Esserci o non esserci
Puoi raccontare la guerra senza andare dove si combatte? Senza rischiare e senza portare a casa quel documento “necessario”?
Proviamo a capirlo.
Ha suscitato un vivace e inaspettato dibattito il lavoro di un giovane autore italiano, Giorgio Di Noto che non ha mai fotografato nei teatri di guerra. E dunque, dove le ha realizzate queste immagini, se non si è mai mosso di casa? Egitto, Tunisia e Libia sono passate davanti ai suoi occhi sugli schermi del computer. La rete e soprattutto i social network hanno offerto una quantità di materiale straordinario e il nostro reporter per caso lo ha fotografato con la pellicola istantanea in bianco e nero, Impossible, figlia della cara e vecchia Polaroid. Il lavoro, chiamato semplicemente The Arab Revolt, ha vinto il Premio Pesaresi, nell’ambito della manifestazione Si Fest, Savignano Immagini, lo scorso 15 settembre. E qui iniziano i problemi. I tanti, troppi, fotogiornalisti che sul fronte di guerra ci sono andati, si sono infuriati. È nato un dibattito virtuale in cui sono stata invitata o coinvolta. Ci ho pensato un po’ e provo a dire la mia.
Giorgio Di Noto non c’era, probabilmente, non ambiva neppure ad esserci negli inferni tunisini, libici o egiziani. Ha fatto un’operazione concettuale: fermando il flusso delle immagini di consumo del web e riproducendo la scena sullo schermo l’ha bloccata, fissata in un tempo senza storia e senza informazione giornalistica, per restituirla alla storia stessa rielaborata come documento visivo. Non è il primo e non sarà – mi auguro – l’ultimo. La realtà e le sue problematiche si possono interpretare con linguaggi differenti, solo per citare i primi che mi vengono in mente: The day nobody died di Adam Broomberg & Oliver Chanarin del 2008 oppure il lavoro in Congo di Richard Mosse e soprattutto quello pluricelebrato di Michael Wolfe da Street View.
Giorgio Di Noto, classe 1990, tuttora studente di filosofia, opta per una scelta personale: il suo The Arab Revolt, non parla di fatti, luoghi e persone. Non ci sono didascalie a segnalare eventi e circostanze. Fotogrammi numerati in sequenza da 1 a 30 senza testo, senza data. Compone un corpo leggero di trenta immagini, filtrato e dunque interpretato secondo la sua percezione visiva/emotiva e delle rivolte arabe offre una personale rilettura. L’intento è manifesto.
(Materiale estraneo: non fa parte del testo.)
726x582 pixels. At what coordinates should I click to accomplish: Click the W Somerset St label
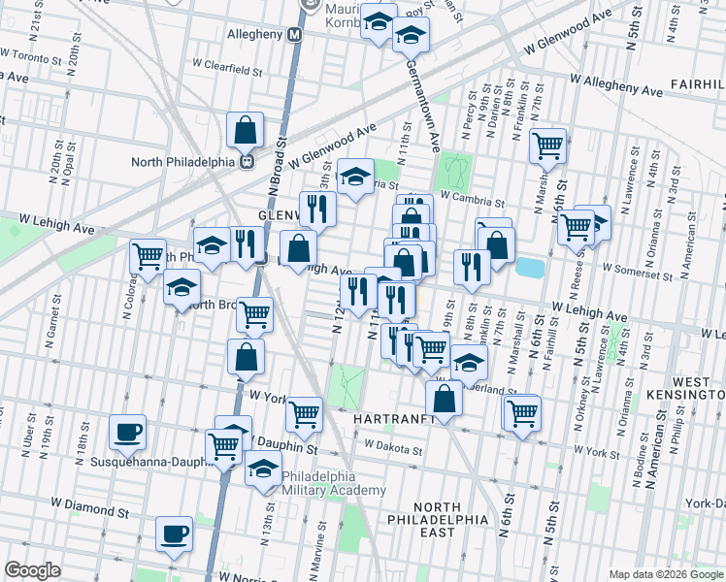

Il risultato estetico anche affascinante ma non è questo il punto. Sono visioni-impressioni. Iconografia delle rivolte, sciolta in una cromia passata che amalgama e confonde e la confusione, in questo caso, pone domande. Questo lavoro, in mostra dal 15 ottobre nell’ambito della manifestazione romana Fotoleggendo presso la s.t. foto libreria galleria, vale il post.
Perché? Perché fa discutere, dentro e fuori il circuito del fotogiornalismo. Infastidisce nella semplice azione di mostrare i cliché e, riproducendo forse con ingenua malizia, le geometrie delle icone fotografiche, mostra la bulimica ripetitiva ossessione della fotografia di massa delle moderne guerre, tic e vezzi inclusi. Fa infuriare ma a torto. Perché, se a chi crea e utilizza immagini, questa operazione concettuale tanto semplice invita a riflettere su cosa fotografiamo, cosa guardiamo e cosa scegliamo di mostrare, vuol dire che è efficace.
Fa infuriare a ragione, invece. Poiché assegnare un premio in denaro per proseguire un progetto – che per sua stessa natura è già esaurito – dedicato alla memoria di un indimenticato amico e compagno di strada come Marco Pesaresi, che della fotografia di strada e della magia del reale ha fatto la sua cifra poetica, è profondamente sbagliato, nel contenuto e nel contesto. Altri spazi e altre competizioni possono dar voce ai molteplici linguaggi della fotografia contemporanea. Questione di stile.